There’s a friend of mine, Dylan. He is an engineer in Silicon Valley. He seems to have it all – a beautiful wife Emily, who is a top manager at a big company, two cute kids, a house they bought, 2 cars and a dog. The couple’s combined annual income makes up about $ 220,000. Such an income level definitely allows a family to live in cotton wool. However, Dylan and Emily used to finance a significant part of their lifestyle using credit cards and taking out loans.

Now with a debt of nearly $80,000 on their credit cards (most of them are rewards card by the way, which means they have pretty high interest rate) in today’s economic situation they realize that they have to change their financial management scheme. Now they are trying to quire the skill of living within their means, without any supplementary source of financing.

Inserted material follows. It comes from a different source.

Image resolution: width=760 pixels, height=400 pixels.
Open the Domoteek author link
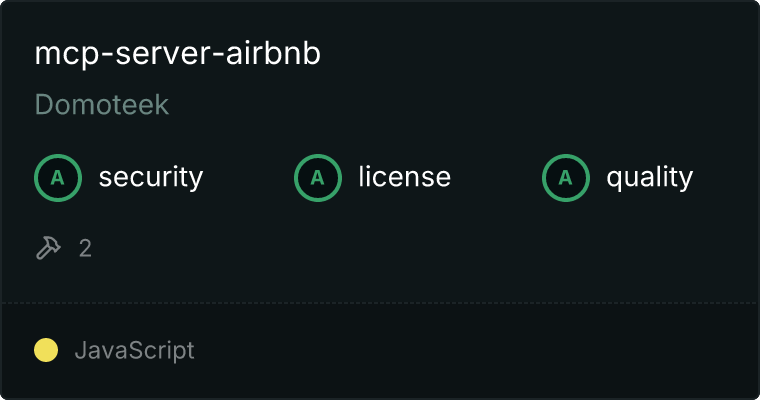point(102,104)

But an actual income-based lifestyle requires not just the change of spending habits, it demands a radically different attitude to money issues. But as it turned out, it not that easy to live without an income supplement you used to rely on. “Tighten your belt” is so much easier said than done, as Dylan told me. Changing your mind-set about money and how to spend it overnight is close to changing your sexual orientation against your good will. In other words, it is really challenging.

They use to make a pretty big part of their everyday purchases with credit cards. I saw it with my own eyes. They used a credit card at a pump to save on gas, they shopped at a supermarket with a plastic that allowed them to save on groceries, they loved cash back cards.

This is how they started their anti-credit therapy. Dylan and Emily opened one bank account that is supposed to cover their household bills and pay off debt. In order to hold back their passion to unnecessary expenditures, each of them gets a cash allowance of $500 a month.

They can still buy what they need and what they are used to with the only difference that now they pay in cash. They can make purchases until they run out of cash. They say this method works so far.

They focused on eliminating their credit card debt in the nearest 2 years, before their older daughter enters college. They even enjoy paying in cash. I believe they will get used to it. And even low interest cards will not cause “the application itch”.